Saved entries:

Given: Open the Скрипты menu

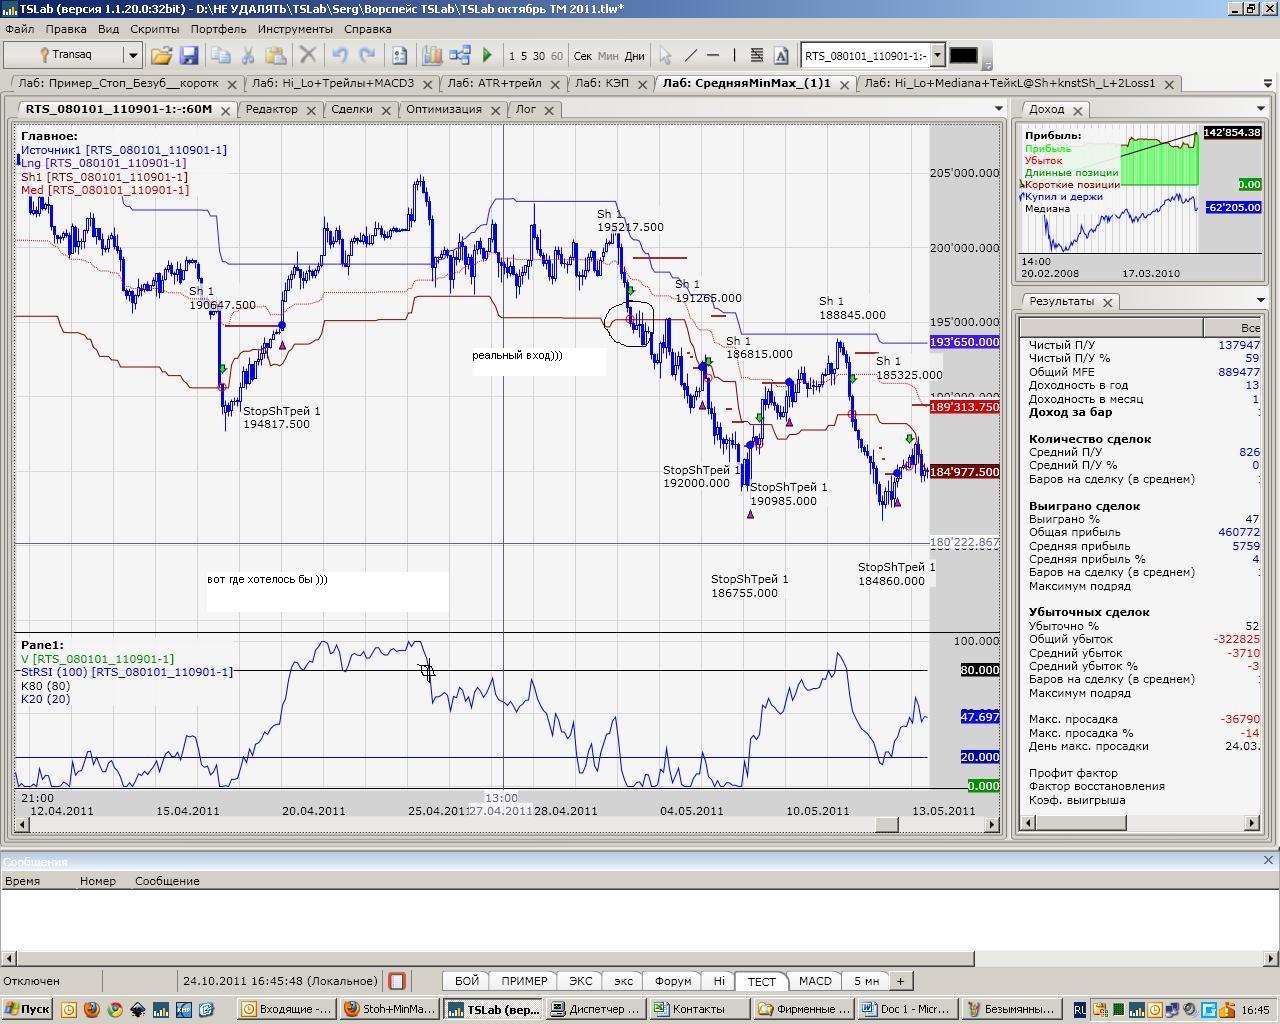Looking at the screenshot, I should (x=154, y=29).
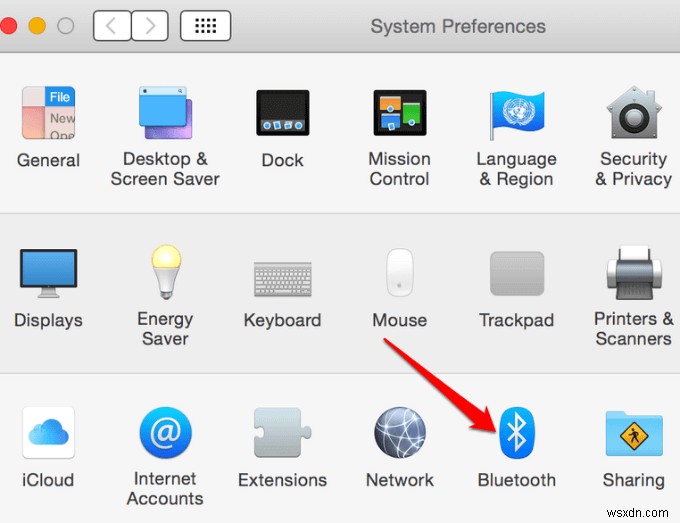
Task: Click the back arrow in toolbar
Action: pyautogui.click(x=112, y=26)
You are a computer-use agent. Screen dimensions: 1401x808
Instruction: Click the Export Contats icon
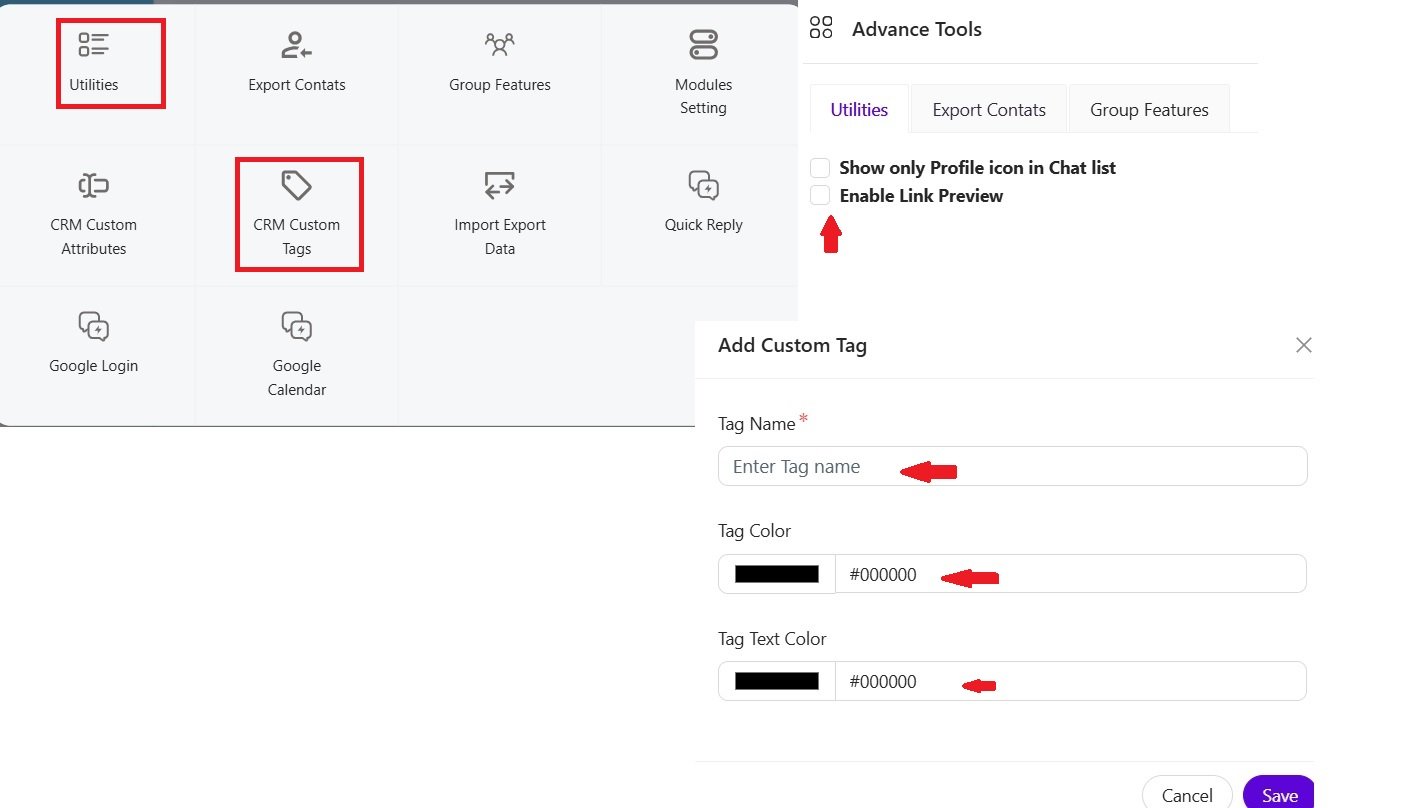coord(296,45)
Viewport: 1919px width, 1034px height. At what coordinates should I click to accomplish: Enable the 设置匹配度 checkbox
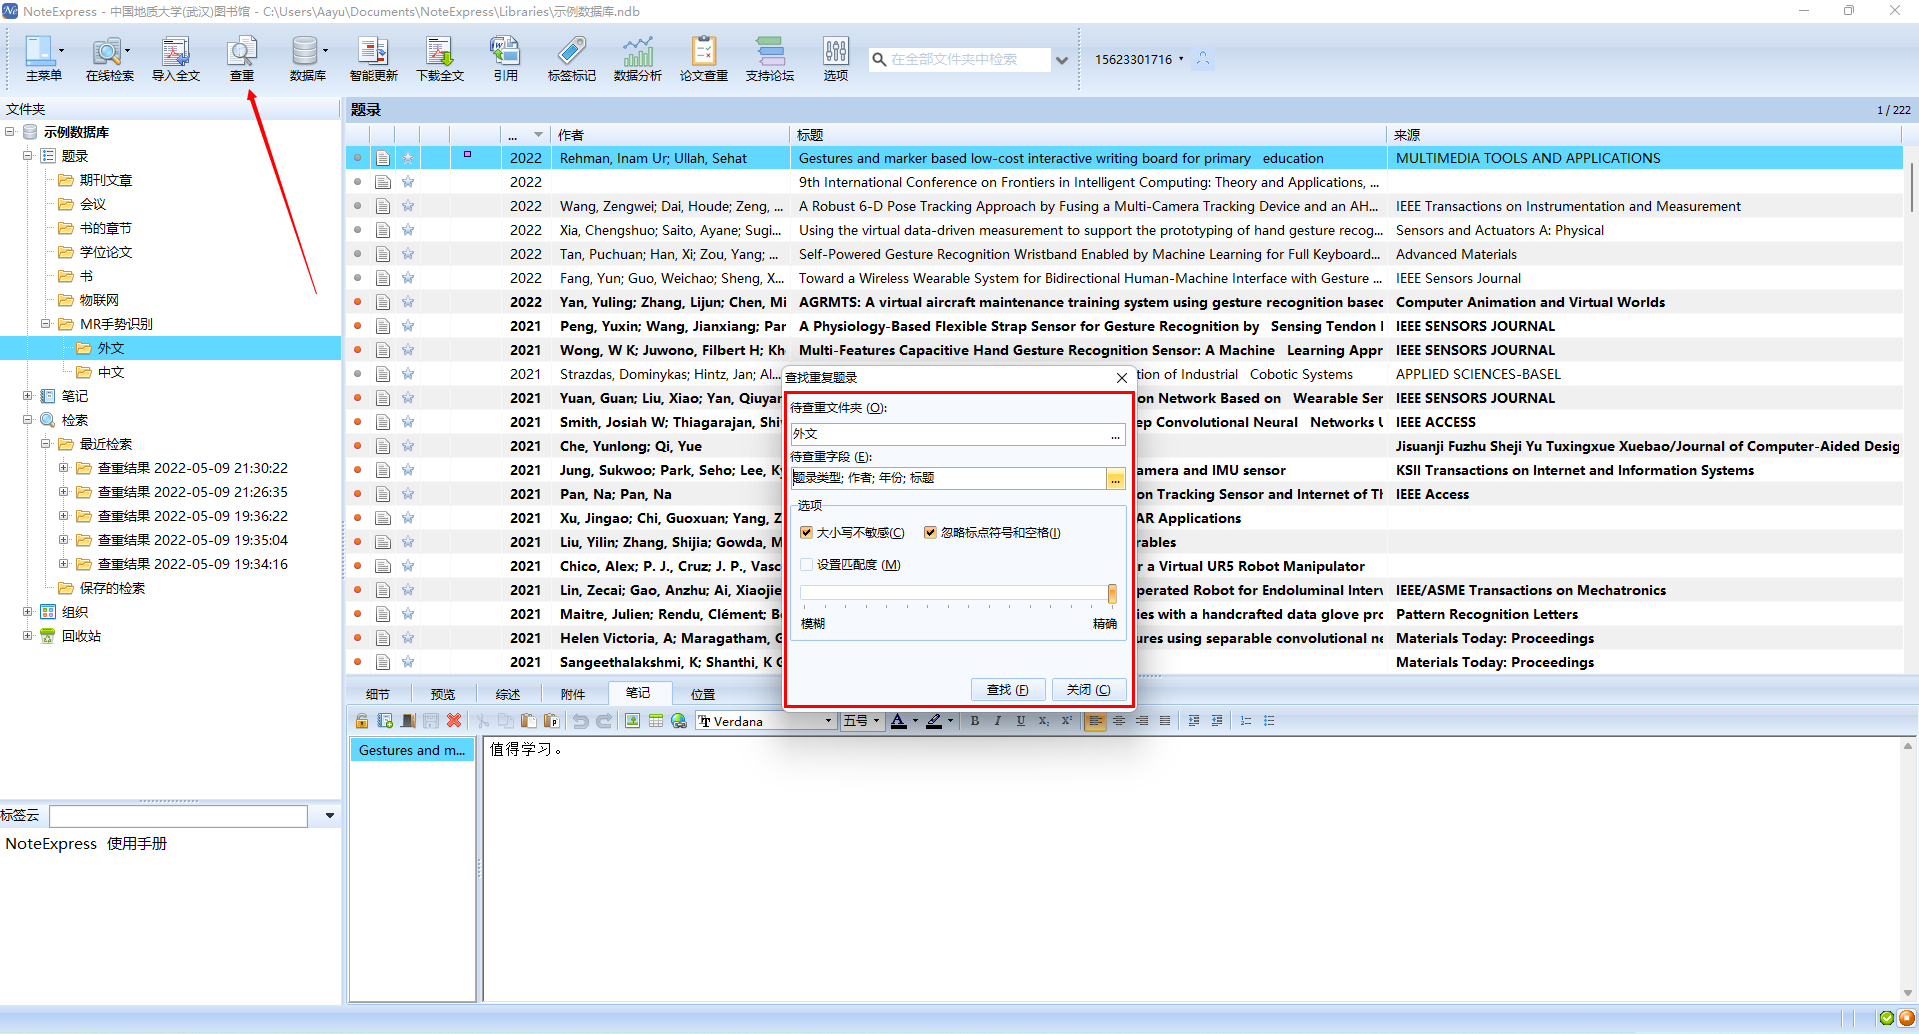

=== WHAT THIS TASK INVOLVES ===
Copy out the records above in full, exactly as written, but not the pictures.

=== RESPONSE FOR THIS EXERCISE ===
Given: Open the Скрипты menu

Looking at the screenshot, I should (x=154, y=29).
Task: Click the back arrow in toolbar
Action: pyautogui.click(x=112, y=26)
You are a computer-use agent. Screen dimensions: 1401x808
Instruction: Click the Export Contats icon
coord(296,45)
Viewport: 1919px width, 1034px height. At what coordinates should I click to accomplish: Enable the 设置匹配度 checkbox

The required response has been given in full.